The permanent magnetic material can reinforce the electromagnetic
flux generated by the system 52 to increase the efficiency of the
system or to create a latching device, such as a latching relay,
which requires coil power only to switch state.
The operation of the electromagnetic system 52 of the fifth
embodiment is similar to the operation of the electromagnetic
system 52 of the second embodiment. In this regard, the magnetic
fluxes, as indicated by the reference arrows on magnetic cores 55a
and 55b in FIG. 5, interact to generate a force on upper magnetic
core 55a capable of moving upper magnetic core 55a toward or away
from lower magnetic core 55b. Accordingly, like the electromagnetic
system 52 of the second embodiment (FIG. 2D), the electromagnetic
system 52 of the fifth embodiment is particularly suitable for (but
not limited to) actuator applications such as, for example,
magnetic microrelays and pumps.
By removing the base portions of magnetic core 55b from FIG. 2d
between cavities 66a and 66c and cavities 66c and 66e, the magnetic
fluxes flowing through each section of the lower magnetic core 55b
do not counteract the magnetic fluxes flowing through other
sections of the lower magnetic core 55b at any point on the lower
magnetic core 55b, as depicted by FIG. 5. Therefore, the efficiency
of the system 52 is increased by removing the sections of lower
magnetic core 55b discussed hereinbefore.
Furthermore, similar to the electromagnetic system 52 of the second
embodiment, the magnetic flux is distributed along the surface of
magnetic core 55a.

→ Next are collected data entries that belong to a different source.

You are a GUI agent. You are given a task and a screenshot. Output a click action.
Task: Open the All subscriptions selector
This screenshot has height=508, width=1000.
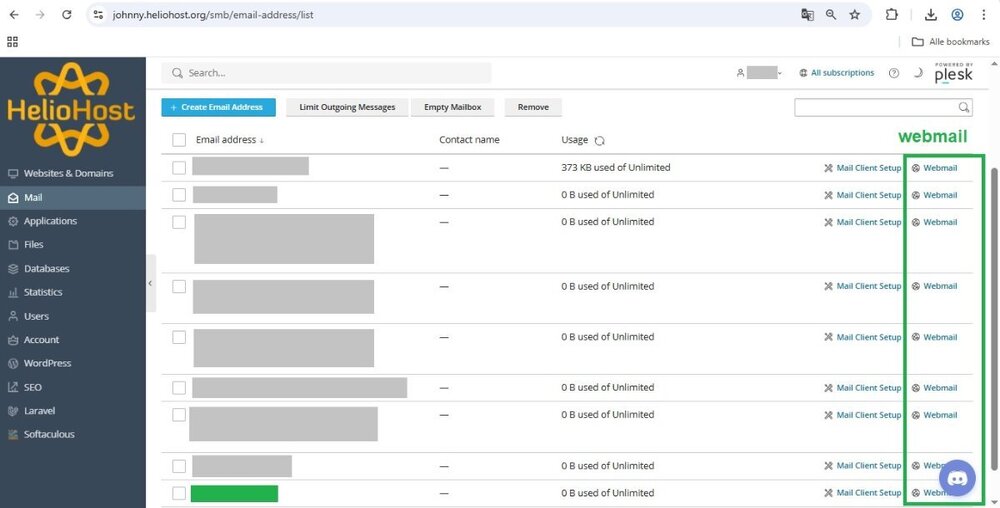pyautogui.click(x=836, y=73)
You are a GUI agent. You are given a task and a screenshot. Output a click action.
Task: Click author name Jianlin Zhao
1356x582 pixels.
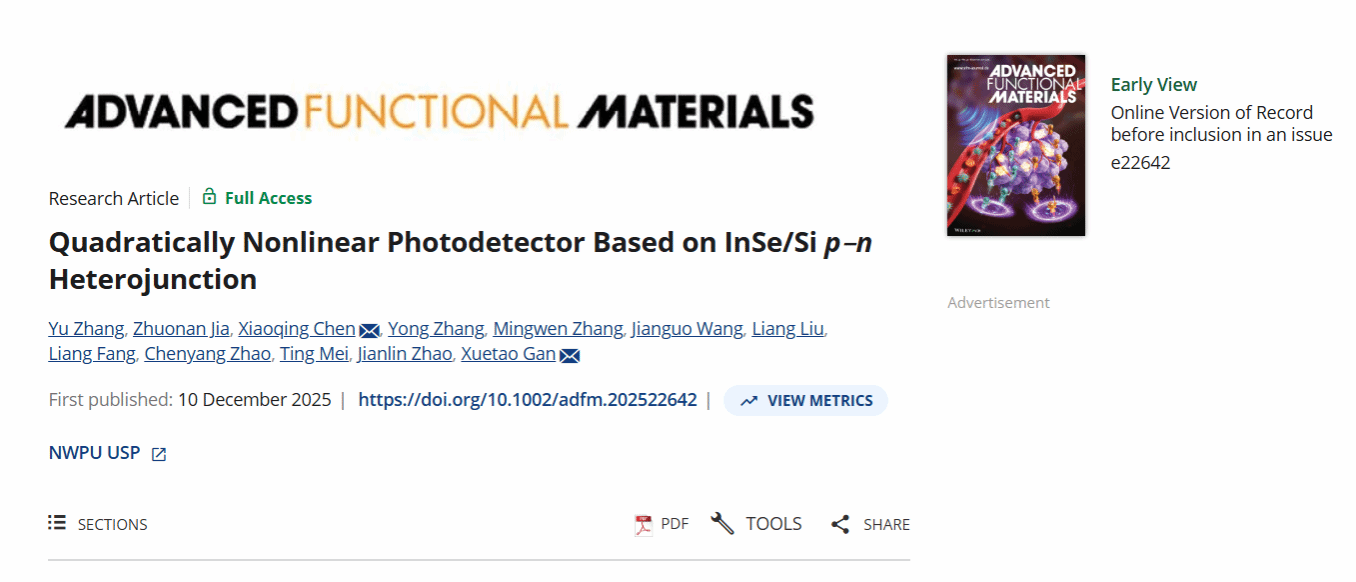click(407, 354)
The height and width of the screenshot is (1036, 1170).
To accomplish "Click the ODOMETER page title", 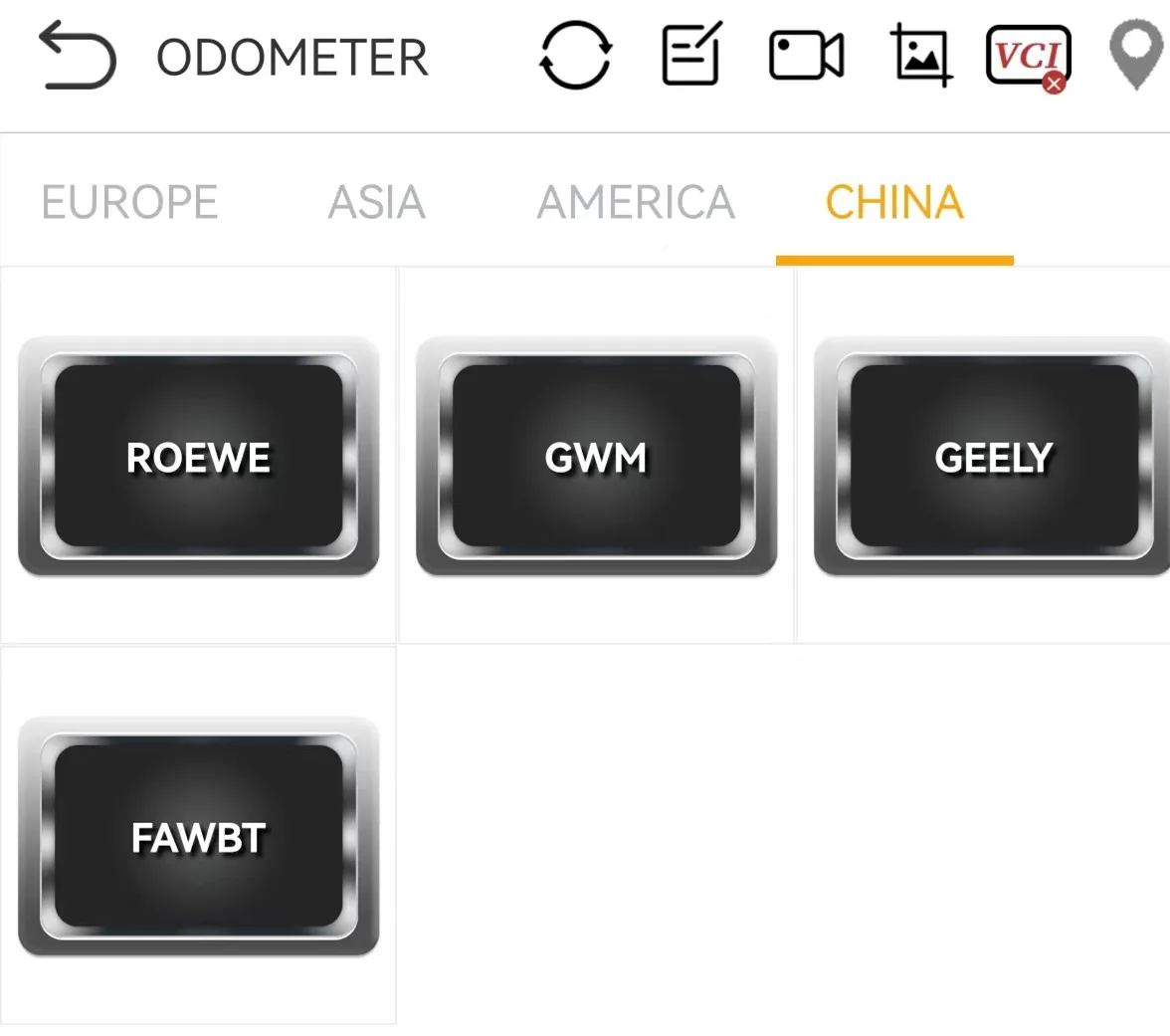I will 292,58.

Therefore, for the same reasons mentioned
hereinabove for the second embodiment, saturation concerns are
minimized for the fifth embodiment of the present invention. Worth
noting, the configurations (especially latching configurations) of
the second embodiment and the fifth embodiment achieve low power
loss during operation, which is useful for the integration of
complementary metal oxide semiconductor (CMOS) components.
In addition, each turn of conductive coil 58 is planar with a
vertical portion of the coil 58 interconnecting the planar coil
turns, as shown by FIG. 5. Therefore, the coil 58 can be easily
batch manufactured through microfabrication techniques. In
addition, each turn of the coil 58 can be positioned close to a
portion of magnetic core 55b, thereby reducing leakage losses. If
desired, the number of turns around an individual section of the
core 55b can be increased relative to the other sections in order
to concentrate magnetic flux at a particular point.

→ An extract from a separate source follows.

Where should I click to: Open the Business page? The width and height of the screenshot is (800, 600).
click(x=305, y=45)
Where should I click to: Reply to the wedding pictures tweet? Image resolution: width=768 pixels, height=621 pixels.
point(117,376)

Furthermore, the geometry of the second embodiment enables each
dimension of each section of core 55b to be comparable in magnitude
to the other dimensions. Therefore, the geometry of the first
embodiment efficiently allows the magnetic flux to flow through the
magnetic core 55b, as depicted by FIG. 5.
Sixth Embodiment
A sixth embodiment of an electromagnetic system 52 constructed in
accordance with the principles of the present invention is depicted
in FIG. 6. The electromagnetic system 52 is similar to the
electromagnetic system 52 of the first embodiment and includes
cavities 56a-56e formed on the upper and lower surfaces of the
magnetic core 55. However, the electromagnetic system 52 of the
second embodiment is preferably comprised of at least two
juxtaposed and aligned magnetic cores 55, as depicted by FIG.
6.
The magnetic cores are "aligned" in that corresponding features of
the two cores 55 directly face one another. For example, the
portion of one of the cores 55 defining cavity 56a directly faces
the portion of the other core 45 defining cavity 56a in the other
core 55.
Although it is not necessary for the cores 55 to be aligned, it is
preferable to align the cores 55 in order to maximize the
efficiency of the electromagnetic system 52 of the sixth
embodiment. Furthermore, although separate coils 58 can be
utilized, both cores 55 preferably share the same coil 58 for
simplicity of operation, as depicted in FIG. 6.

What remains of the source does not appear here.